Socially responsible funds are still niche products, but their influence on conventional business is tremendous. Over the years their values have become part of mainstream markets.


The Silent Revolution - How SRI Funds Changed the Market

The FTSE4Good Global Index (blue), which lists socially responsible entreprises, even outperformed the FTSE 100 Global Index (green) that doesn't use SRI criteria (Graph: FTSE)

 

Socially responsible funds make up for less than one percent of the European fund market, according to figures from the European Social Investment Forum (EUROSIF). The funds' influence on mainstream markets, however, goes well beyond their economic impact. Sustainable policies have become a topic for global players like British Petrol, Toyota or E.ON, because clients and investors started asking new questions.

“Investors are now thinking about environmental and social issues as risk issues in their own right,” explains Mark Robertson of sustainable investment adviser EIRIS. “It is not necessarily from a traditional ethical perspective, but increasingly because it makes financial sense to take that kind of thing on board.”

The FTSE4Good Index or the Dow Jones Sustainability Index reflects this interest in sustainable strategies. The indexes list a number of global heavyweights that do well by social and environmental standards like JP Morgan, Bank of America, SAP, Toyota, and Allianz. The FTSE4Good at times even outperforms conventional benchmarks such as the FTSE All Share Index.

EUROSIF reacted to this mainstreaming by distinguishing between core SRI, that is traditional SRI funds with strict investment criteria, and broad SRI, the vast amount of funds that start to look at sustainable policies as one criteria among many. According to EUROSIF’s calculations, core SRI investments in Europe amounted to some 103 billion euros in 2005, while broad SRI was worth an estimated 1.033 trillion euros.

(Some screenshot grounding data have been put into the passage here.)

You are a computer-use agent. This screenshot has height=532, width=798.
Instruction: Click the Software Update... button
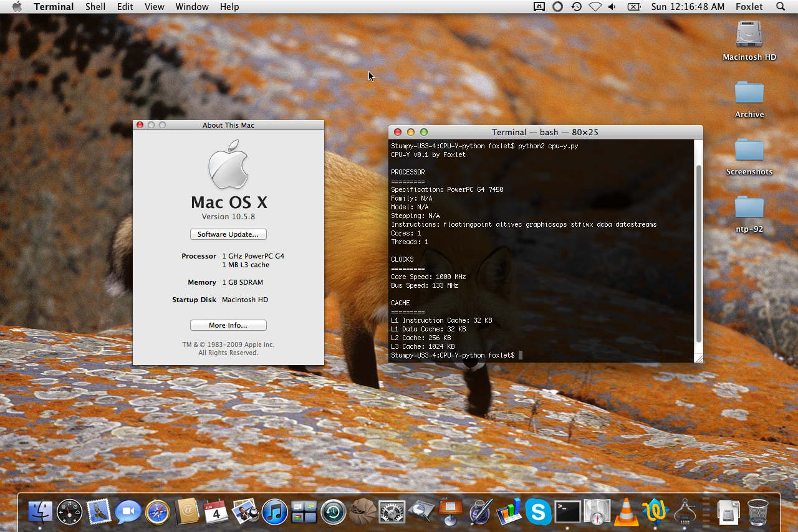tap(228, 234)
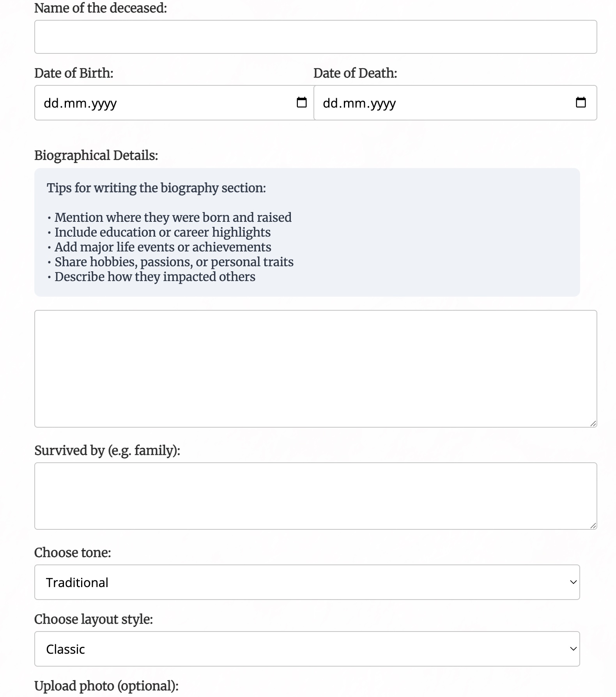This screenshot has width=616, height=697.
Task: Open the Date of Birth calendar picker icon
Action: pos(302,103)
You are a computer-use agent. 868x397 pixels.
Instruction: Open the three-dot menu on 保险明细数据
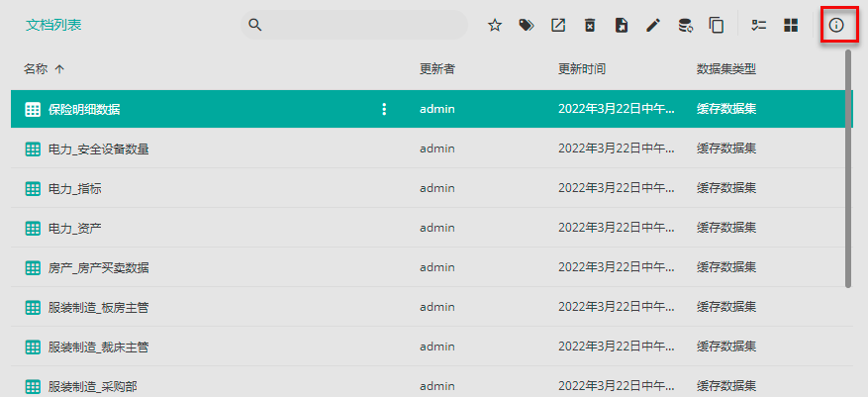click(x=385, y=109)
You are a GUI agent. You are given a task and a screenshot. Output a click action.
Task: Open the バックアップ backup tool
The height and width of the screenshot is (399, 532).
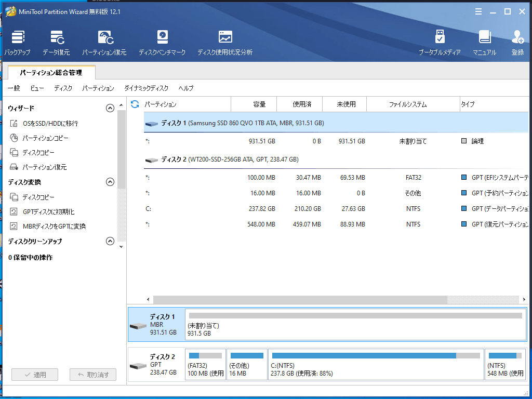pyautogui.click(x=18, y=43)
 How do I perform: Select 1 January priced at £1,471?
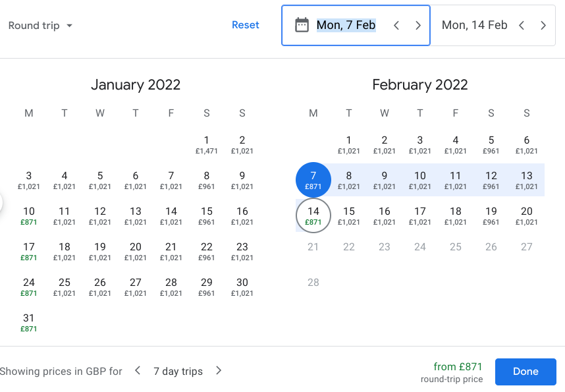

Stakeholder Activism for Environmental Concerns

Besides introducing new investment criteria, SRI funds also act as watchdogs that convert companies ignorant of their impact on environment or society into more responsible corporations. Calvert Asset Management, a U.S. investment house that specializes in SRI funds, recently criticized U.S. insurers for abstaining from the Global Roundtable on Climate Change, while European peers like Swiss RE or Allianz were at the forefront of the initiative. Calvert fund managers demanded disclosure about how insurers were dealing with climate change risks. One result of this so-called shareholder activism, was that Prudential Financial, a major U.S. insurer, began to more openly address climate-related concerns.

Another example of how investors are influenced by SRI comes from Scandinavian financial services provider Storebrand. In 2005, the company decided to subject all of its funds - about 25 billion euros in assets - to a common minimum standard of social responsibility.

“We had been doing this with some funds since 1995," says Christine Meisingset, Head of SRI research at Storebrand. "We saw that it is a good idea and it is not hurting returns, so we decided to move forward and do more of it” The motivation, Meisingset says, was an ethical one. “It is not right that we invest our customers money in areas that will be detrimental to future generations.” Return on investments have hardly been affected by the move, she says.